Your instructions:
Each line from the one containing "You are a computer-use agent. 936x422 pixels." through the last line of the records is to be repeated exactly, with all pictures left out.

Dataset:
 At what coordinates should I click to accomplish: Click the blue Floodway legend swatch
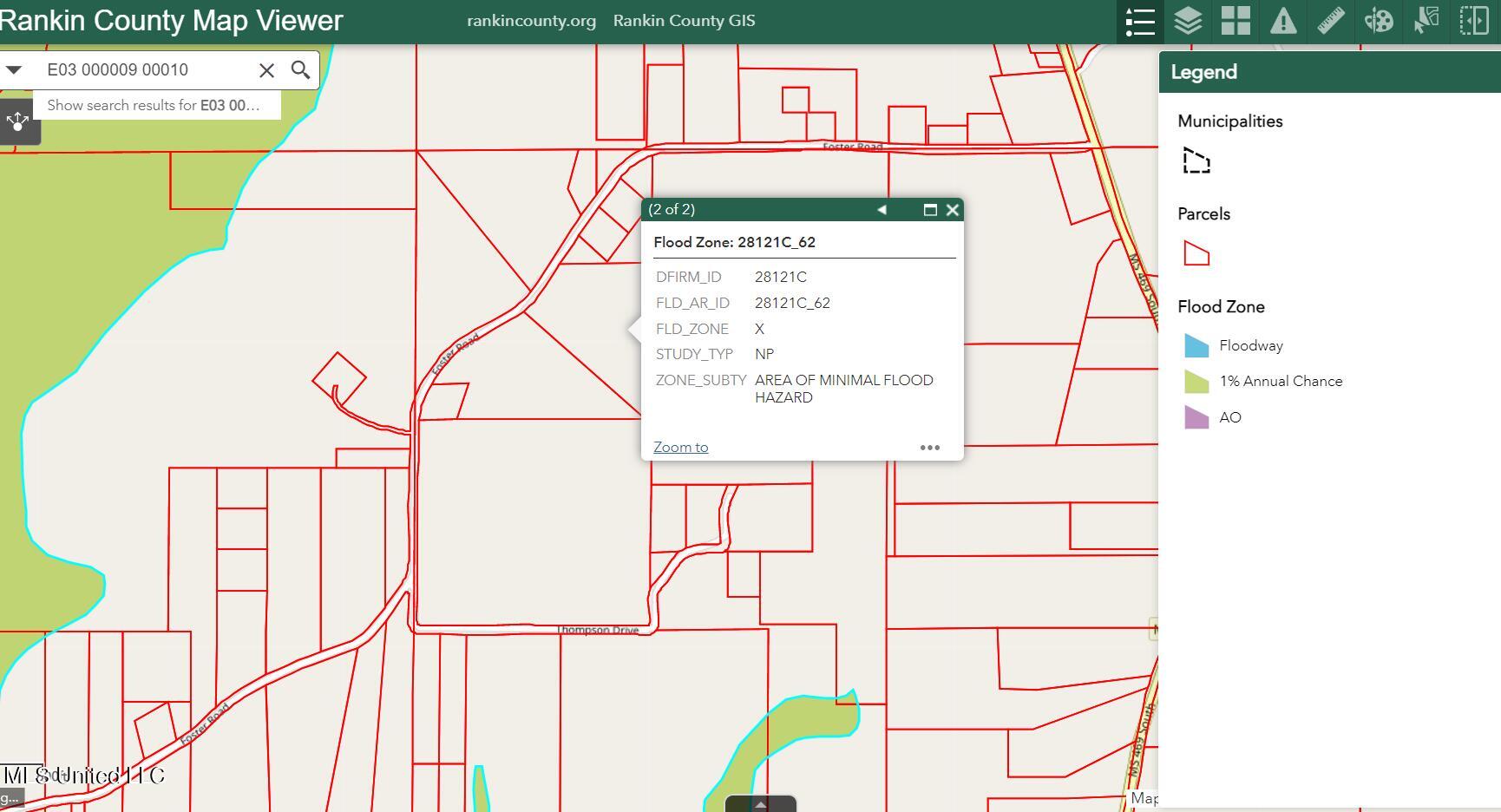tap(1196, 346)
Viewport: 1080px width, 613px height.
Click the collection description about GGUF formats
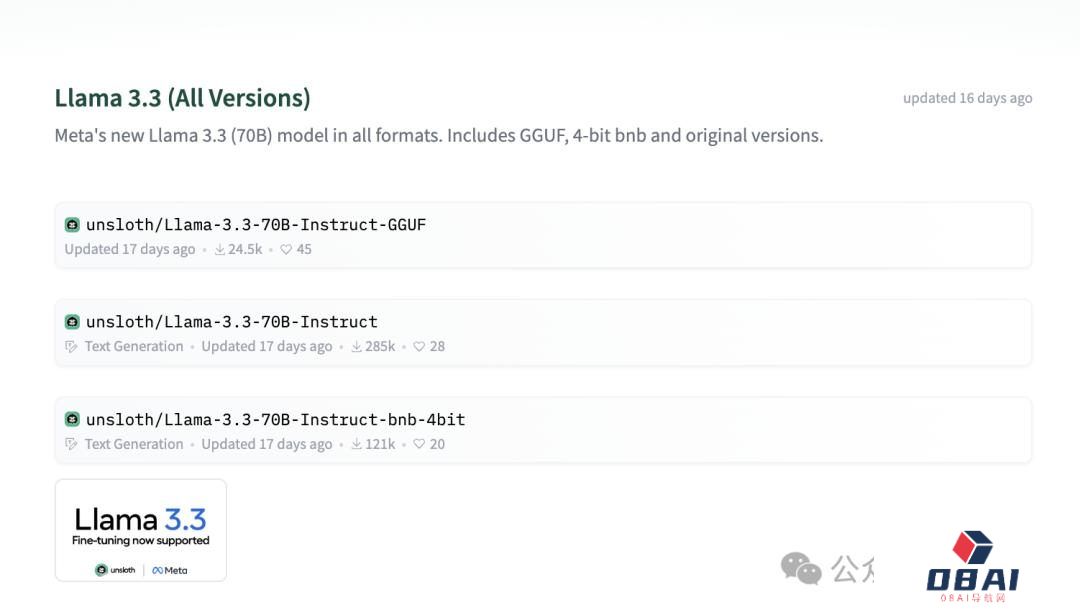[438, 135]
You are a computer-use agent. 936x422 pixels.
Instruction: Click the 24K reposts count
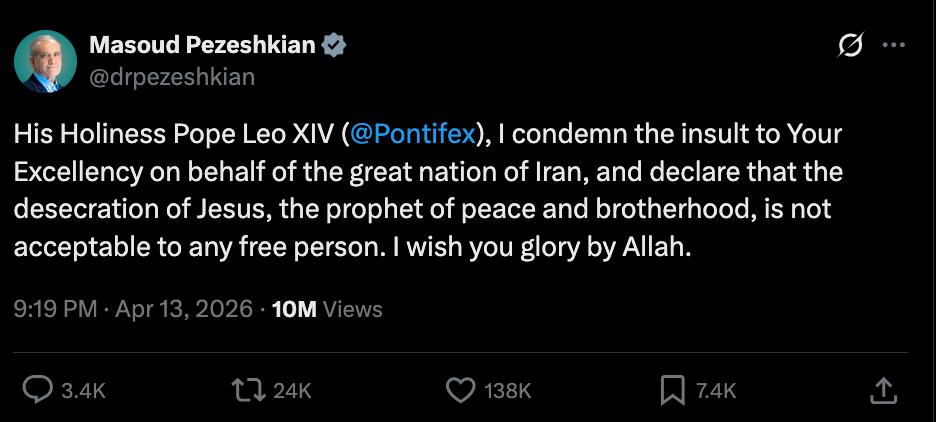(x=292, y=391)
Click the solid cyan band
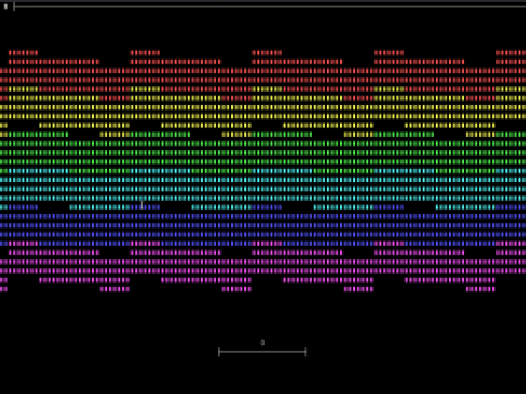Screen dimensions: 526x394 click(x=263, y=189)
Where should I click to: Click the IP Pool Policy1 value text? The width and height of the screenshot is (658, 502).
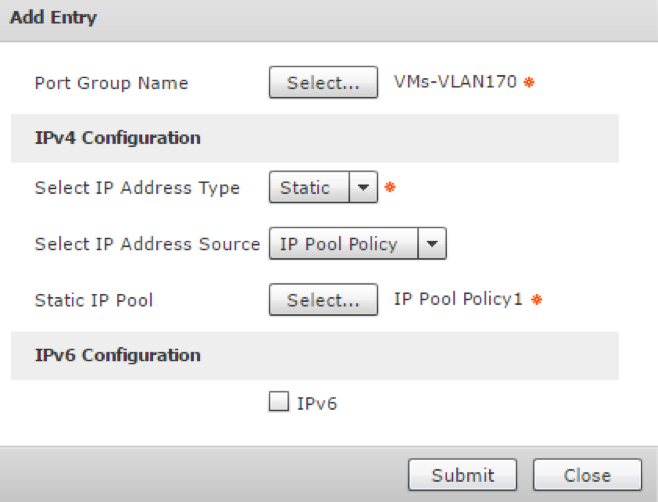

Exercise result:
You are a computer-use agent. 936x422 pixels.
Instruction: Click the 24K reposts count
(x=292, y=391)
Click the solid cyan band
Screen dimensions: 526x394 click(x=263, y=189)
Where should I click to: Click the IP Pool Policy1 value text? The width and height of the screenshot is (658, 502).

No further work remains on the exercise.